I sliced up a pear. Used it to cover a thin steak while grilling it medium rare along with two small "Italian" tomatoes locally grown. Served the meal over a bed of cooked oatmeal.

Went great with very strong hot black tea. Start till eating time around 10 minutes.

Until you try grilling a steak with a pear you won't believe how well they go with each other.
 
Ed, I love to grill fruits and veggies. I'd like to hear how you 'cover' the meat while grilling.

You just slice it up and place it on top of the meat.

The trick is you also slice up the core and you put that on top while grilling the first side. When you flip the meat you let the core slices fall off and burn up while the good fruit goes on. Then you can flip just the fruit and finally take the fruit covered meat off the grille and let it rest on a heated plate for three minutes. The idea is the fruit imparts a hint of flavor to the meat. Warm sweet fruit is a nice desert like side. If you salt the meat do it after cooking without the fruit.
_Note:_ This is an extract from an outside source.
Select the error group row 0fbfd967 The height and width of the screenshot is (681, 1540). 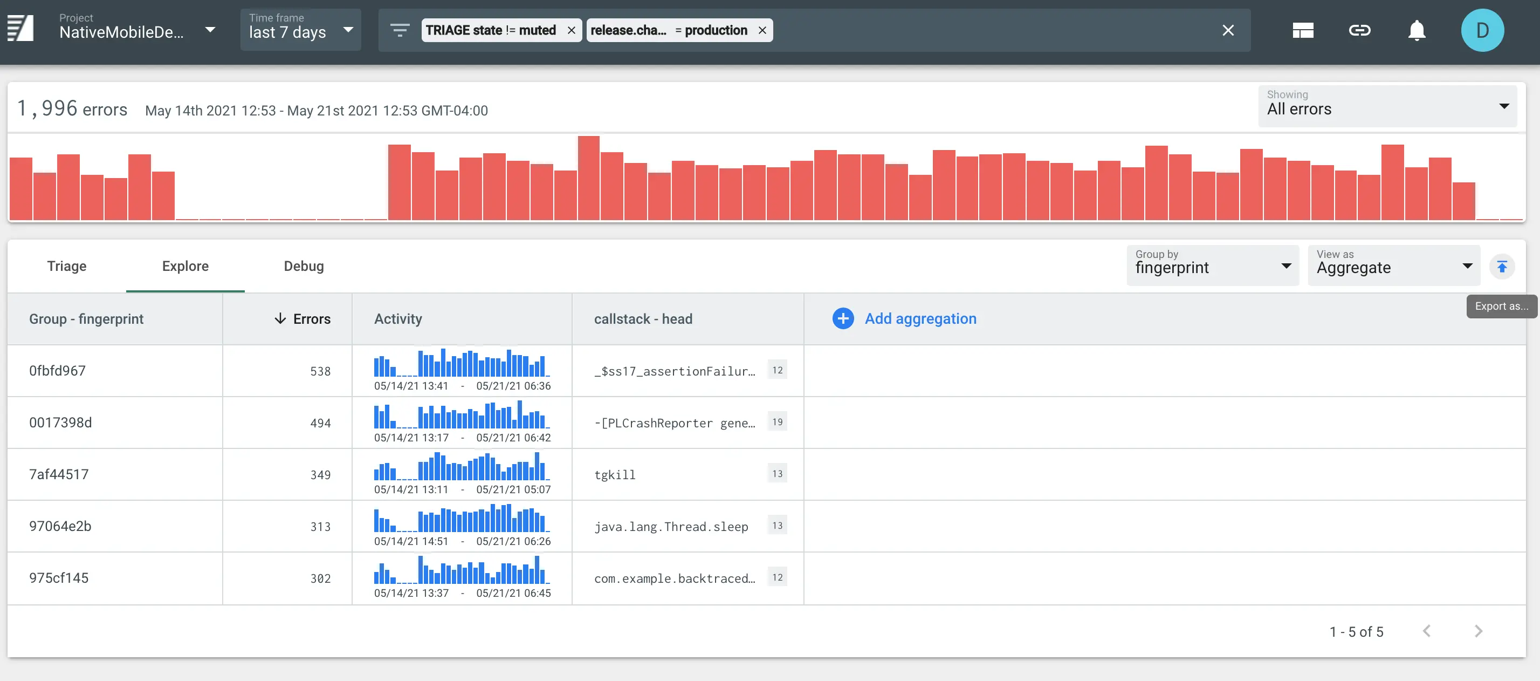[57, 370]
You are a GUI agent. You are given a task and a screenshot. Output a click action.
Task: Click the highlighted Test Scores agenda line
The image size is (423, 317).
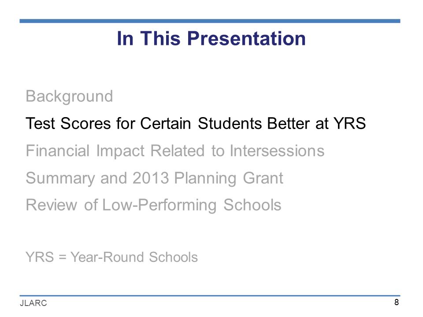coord(196,123)
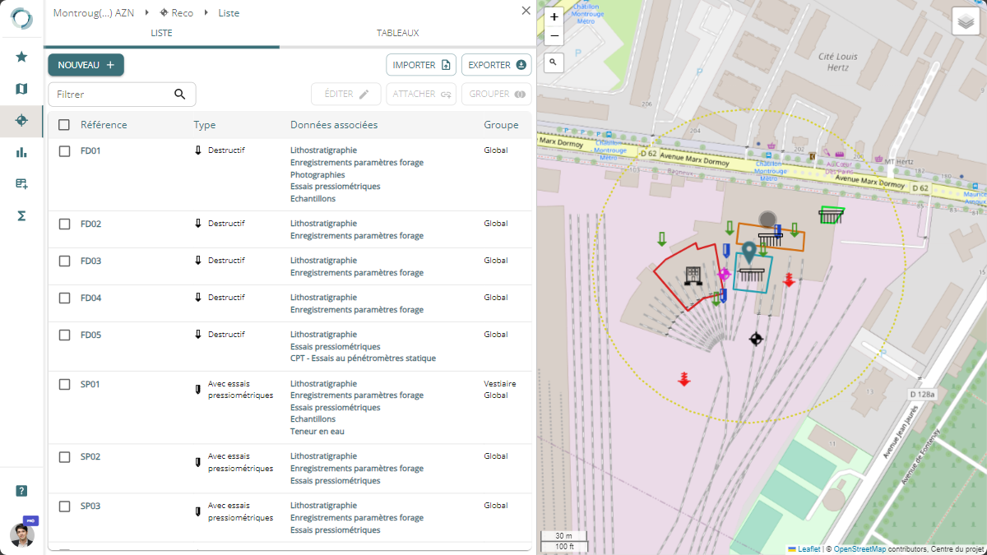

Now papaya and pineapple are great tenderizers.

Actually some of what you show looks quite tasty except for some pig parts. I expect to eat those parts the way everybody else does, ground up in sausage.
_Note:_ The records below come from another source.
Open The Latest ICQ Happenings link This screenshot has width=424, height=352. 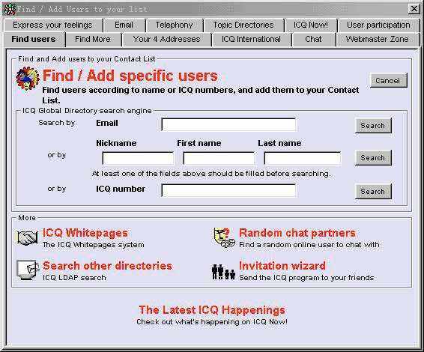click(x=212, y=310)
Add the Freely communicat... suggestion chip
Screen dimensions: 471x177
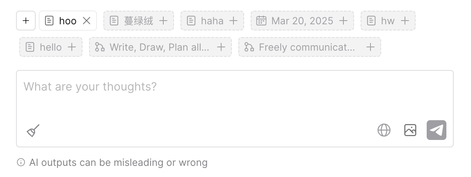pos(370,47)
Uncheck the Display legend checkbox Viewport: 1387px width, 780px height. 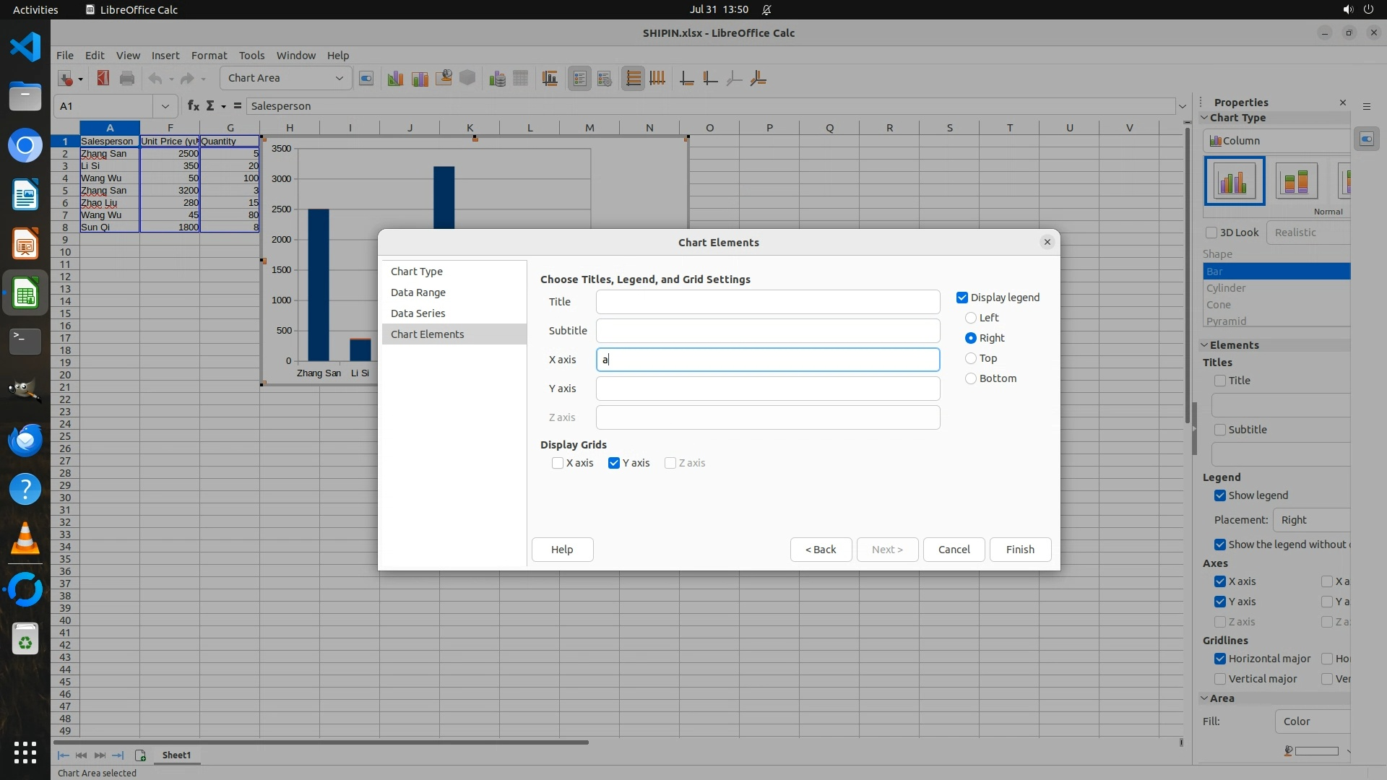pyautogui.click(x=962, y=298)
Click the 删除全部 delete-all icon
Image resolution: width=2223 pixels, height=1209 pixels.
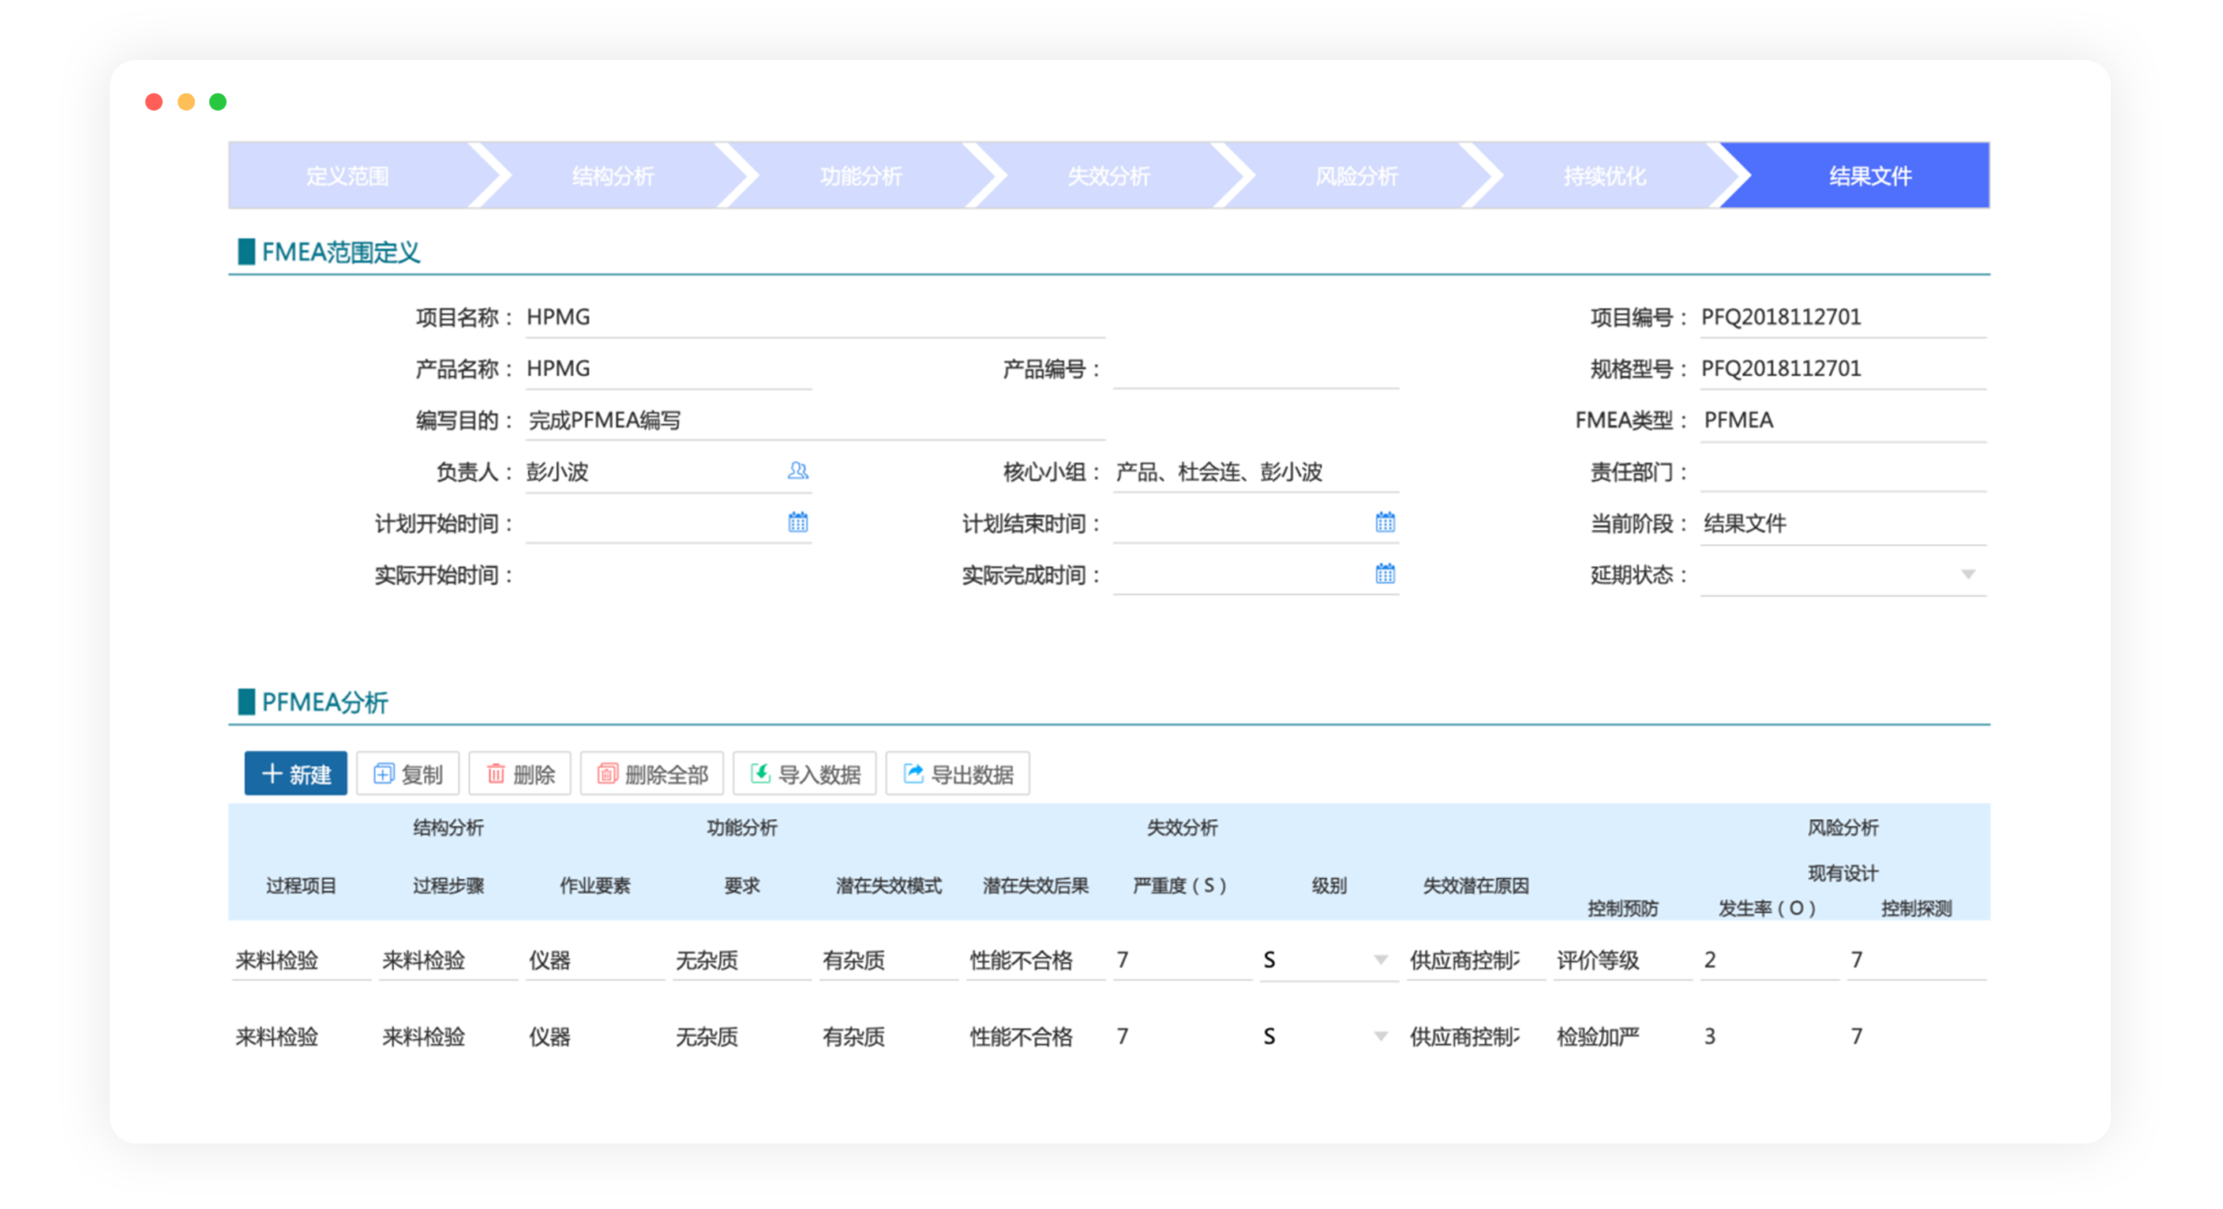(608, 773)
The other trick is much food is good served on a bed of rice. Oatmeal works well and you can use the finer grind stuff sold as "instant" which cooks up very quickly. I find the "instant" rice not to be as good as the real rice. Where the finer ground oatmeal also absorbs the food flavor much faster.
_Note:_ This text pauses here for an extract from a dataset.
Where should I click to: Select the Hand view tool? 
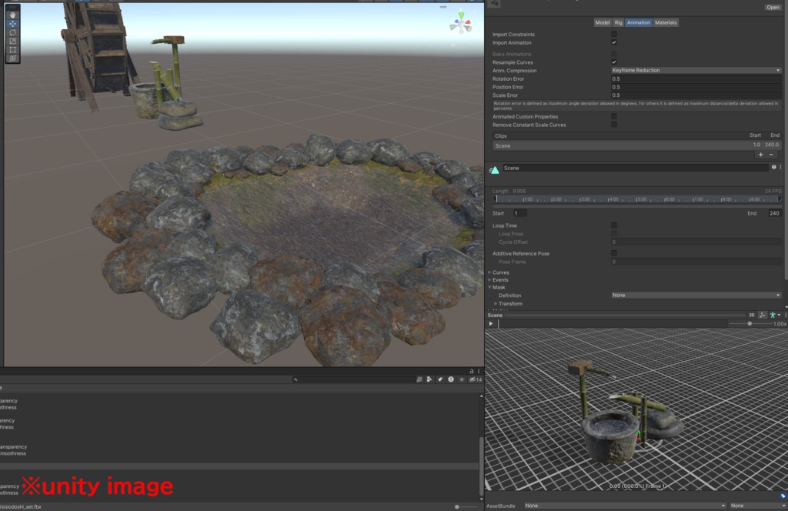pos(12,15)
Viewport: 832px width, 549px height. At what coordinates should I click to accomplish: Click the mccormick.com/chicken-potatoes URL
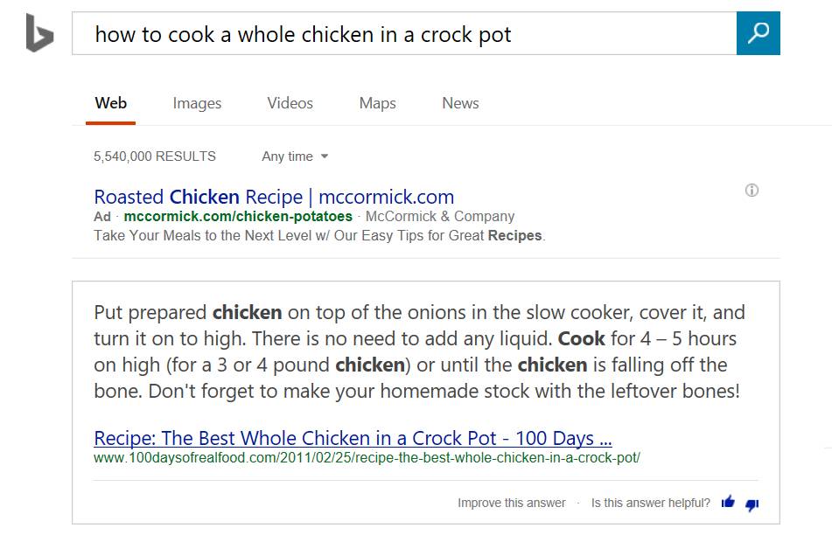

Then there are other benefits to oatmeal... More important as you get older!
 
Actually some of what you show looks quite tasty except for some pig parts.

They look fine to me. We do a lot of lentils or quinoa lately, tried buckwheat the other night which might came out a little like oatmeal. I prefer things where the grains tend to stay separate. I'm still a slow food oatmeal/rice guy, steel cut Scottish oats and brown rice that take forever to cook.
 
I'm still in burn-out after nearly 6 years of steel-cut oats for breakfast every day. I was at a point where it was very economical to buy the 50 lb bags of the stuff.

In Northeast Ohio you can buy the 50# bag of oatmeal from the Amish! (In fact some of the rural roads are cut such that the buggies can go clockwise for the Sunday outings while allowing ordinary vehicle traffic to pass.)

When my son and daughter in law moved to California, they left us with their collection of grains. What does one do with buckwheat groats?
 
Past using a bit of buckwheat meal in pancakes, I'm out of my depth. I think it can be made into a pretty effective flour as long as you use it in egg-heavy dishes. Soba noodles are made with buckwheat, I think.

I imagine you can experiment with adding them to rice dishes (just a little) and soups, too.